I wonder whether children today still play leapfrog? making that chain of bodies which moves gradually along the field, as the leaper takes their turn to bend for the next child to jump? or is it a game of the past, of the Appalachian mountains in the early part of the last century, where I sourced this image. the modern equivalent game of Leapfrog being a computerised aid to learning to read?
not bemoaning it. I did play it, but was not particularly fond of it myself. there were too many random factors, like other people accidentally or deliberately kicking you on the ear, or the fact that smaller players collapsed under larger ones or couldn’t get over them. I liked things to be fair, and controllable. give me a set of detailed rules where the only random factor was the roll of the dice, and I could happily play for hours. marathon Monopoly games that went on for days, despite the begging of my siblings to be allowed to escape. “But that’s the best thing about Monopoly! I know you’ve only got Old Kent Road and £6, but you could still win!” (they couldn’t.) perhaps I should take it up again now. the inertia and tedium of it transformed into a meditative experience by its contrast to the never ending to do list of a working mother’s life…
any hoo, back to the goalposts and the leapfrogging…
I’m hurtling headlong now towards the megalithic milestone of one year.

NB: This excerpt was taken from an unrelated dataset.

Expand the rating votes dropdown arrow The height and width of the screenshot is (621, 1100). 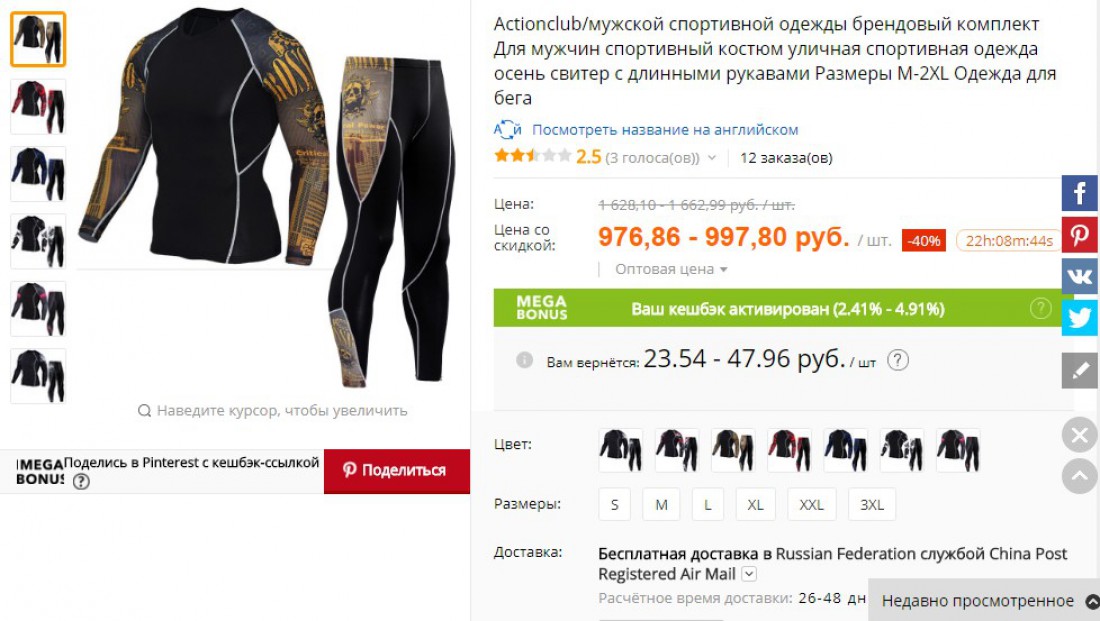click(712, 158)
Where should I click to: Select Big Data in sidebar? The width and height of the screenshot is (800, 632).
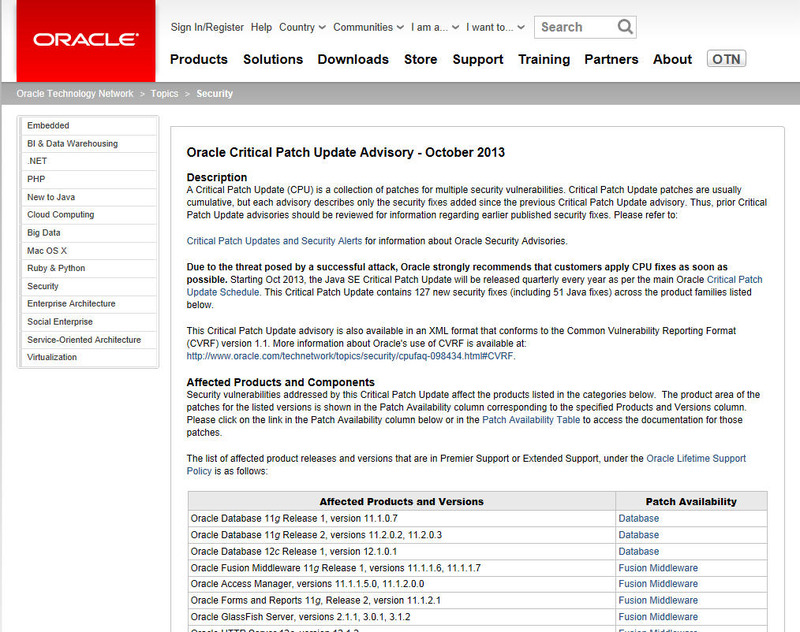point(44,232)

and I’m very conscious that as I approached my 100 day and 180 day milestones I found it really helpful to pre-empt the milestone with another vow, another promise. so I was never left dangling at the furthest extent of my bungee rope, with no-where else to go but back up.

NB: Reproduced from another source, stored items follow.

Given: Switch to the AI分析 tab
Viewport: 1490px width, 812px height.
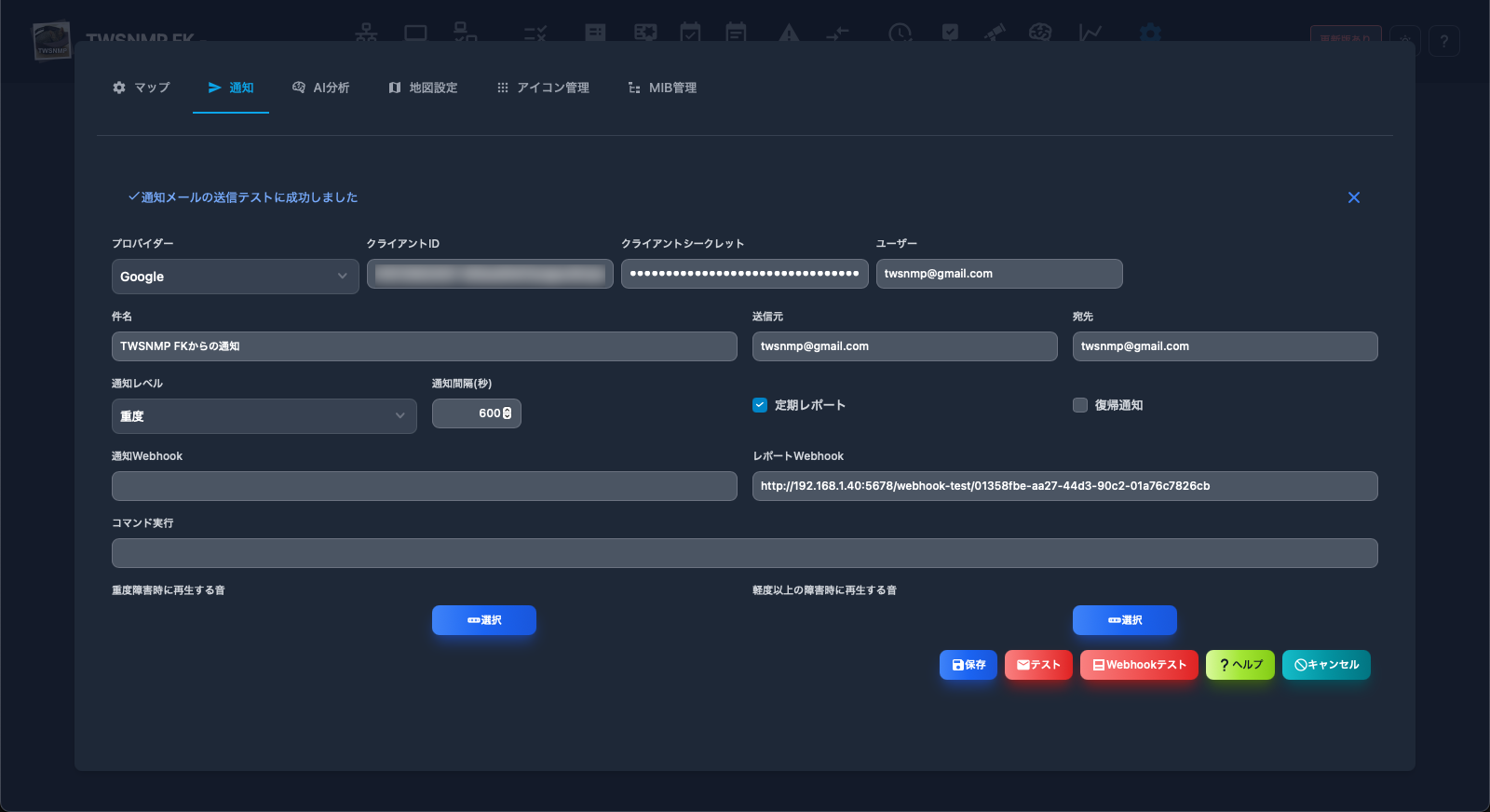Looking at the screenshot, I should pos(320,88).
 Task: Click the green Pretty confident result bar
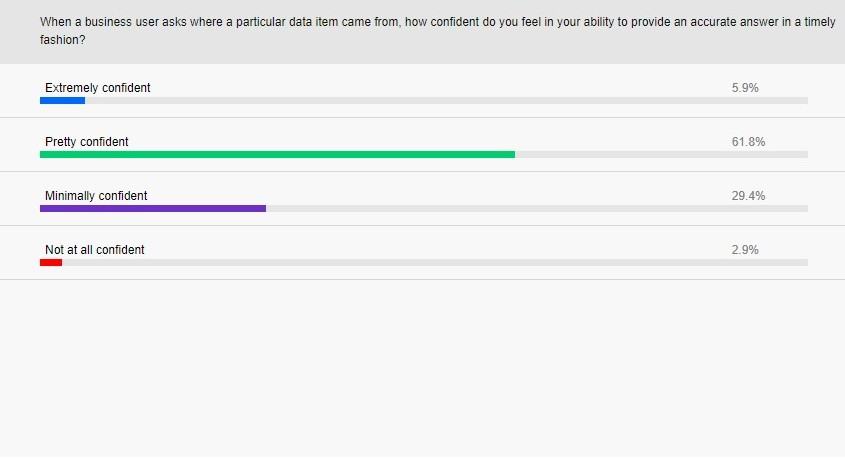278,155
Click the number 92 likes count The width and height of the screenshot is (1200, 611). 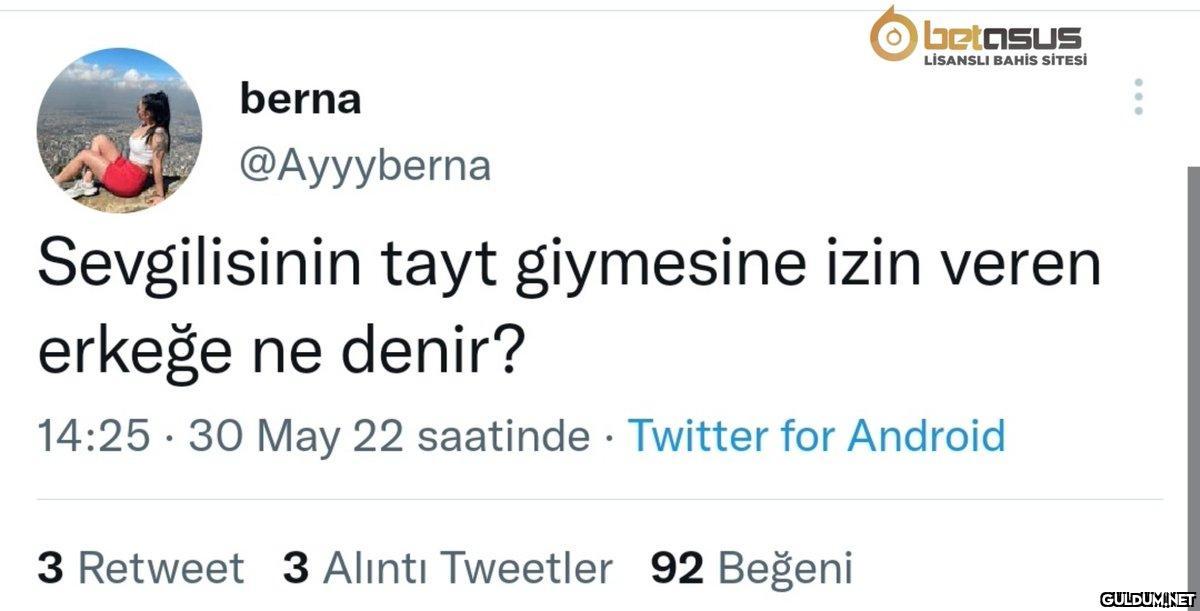point(678,568)
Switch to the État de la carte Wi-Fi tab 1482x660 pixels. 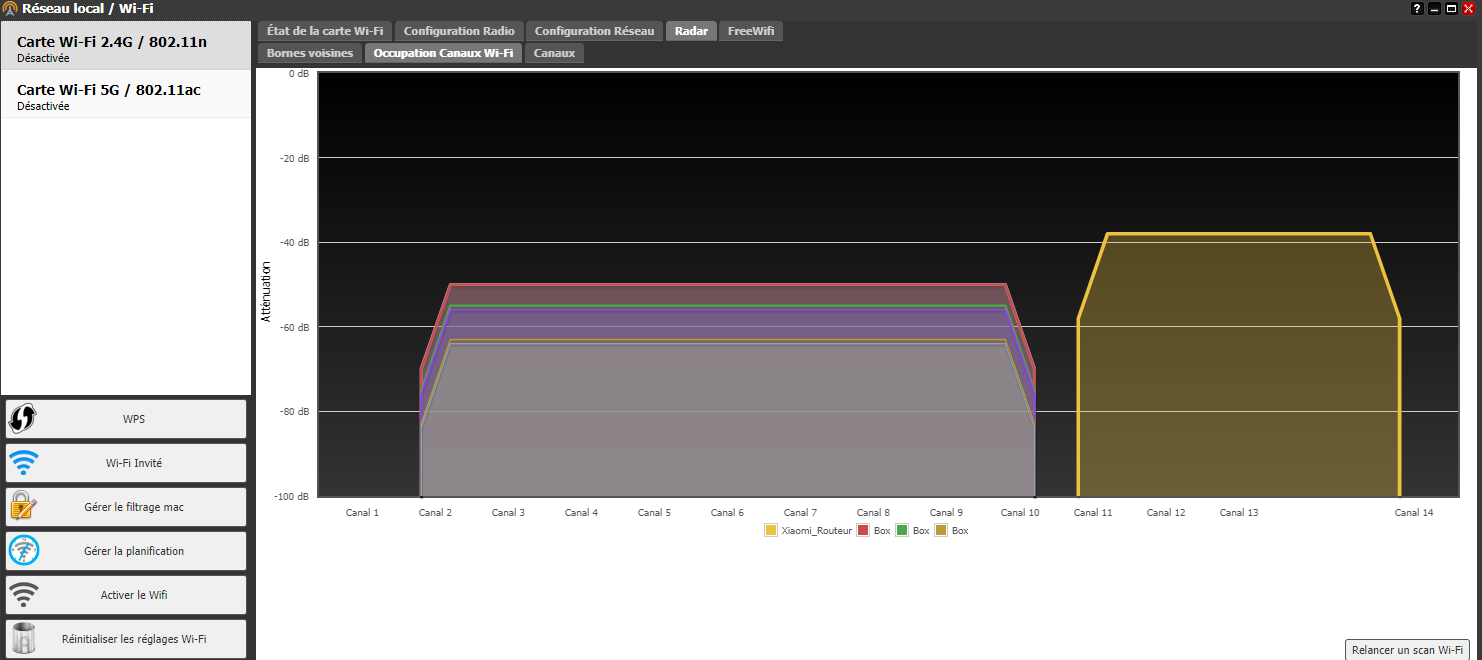pyautogui.click(x=325, y=31)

going back up, is, of course, the IDEAL in bungee jumping. not so much in getting sober. perhaps I should just take a solemn vow to never, ever bungee jump? this would not be difficult for me as I can actually feel my heart racing just CHOOSING AN IMAGE. hurrah! an addiction I DON’T have!
but with seven days to go to my one year I have no apparent inclination to make a new vow, choose a new goalpost. and don’t know whether this is a natural progression of sobriety or a yawning chasm in my path.

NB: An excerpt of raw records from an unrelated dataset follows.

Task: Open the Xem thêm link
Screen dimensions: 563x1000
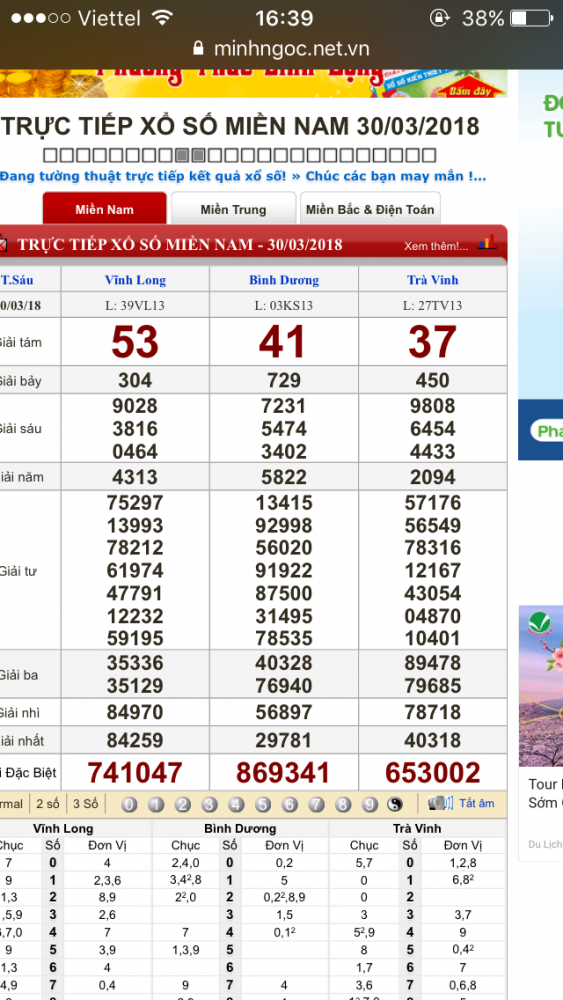Action: [x=436, y=246]
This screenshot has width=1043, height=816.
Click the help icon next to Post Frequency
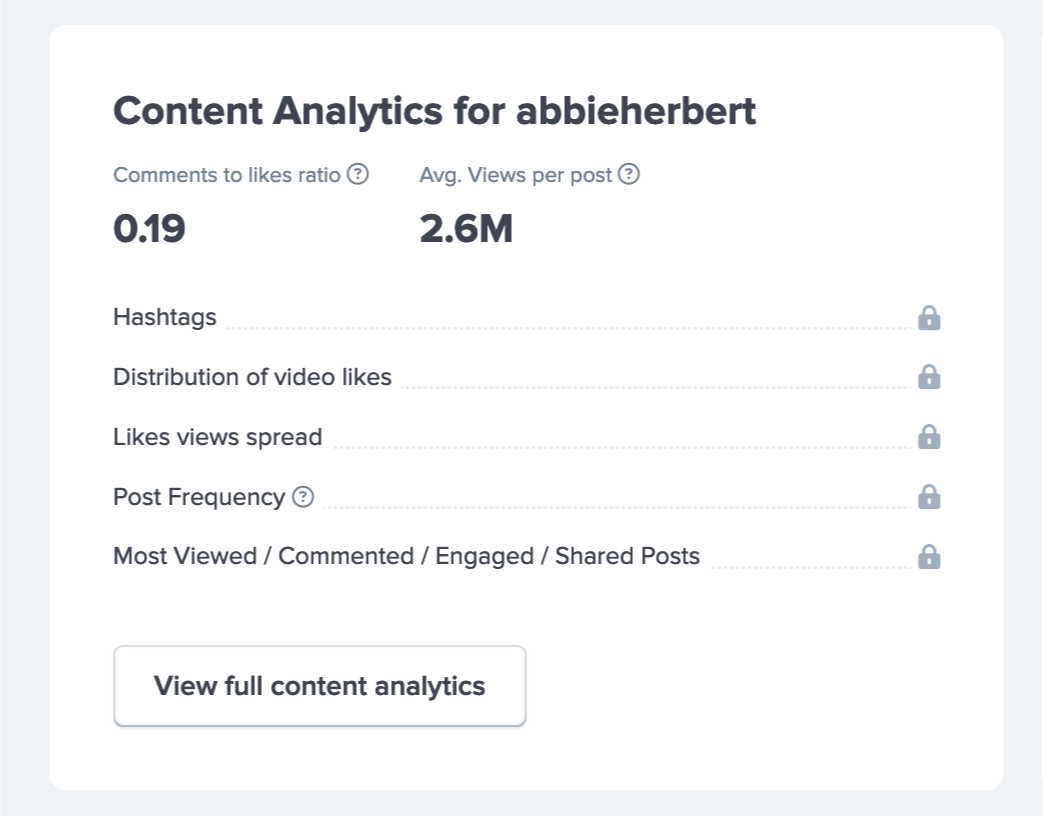(x=303, y=497)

I am familiar with that fear of a crack opening up beneath my feet, of seemingly certain ground giving way. and I want to protect myself against it, but I also sense that by constructing possibly redundant goals in my future I might be shrinking back into the familiar cave of earlier sobriety. when in fact I could be striding freely out across open fields, with no Garmin on my wrist tracking my pace.
I have some medium term goals… thinking about running another half marathon in the Spring. not yet signed up for it…will probably commit to an additional period of time for the UFYD project (more on that in another post. which as ever you are welcome to ignore in your reader 😉 ) and in the two months after my anniversary there will be Christmas and my first ‘proper’ sober New Year to do. last year I stamped my foot at New Year and we Stayed In. board games were committed. this year we will be going to friends for a full-hog celebration. which I am not worried about, but will be another sober first to navigate.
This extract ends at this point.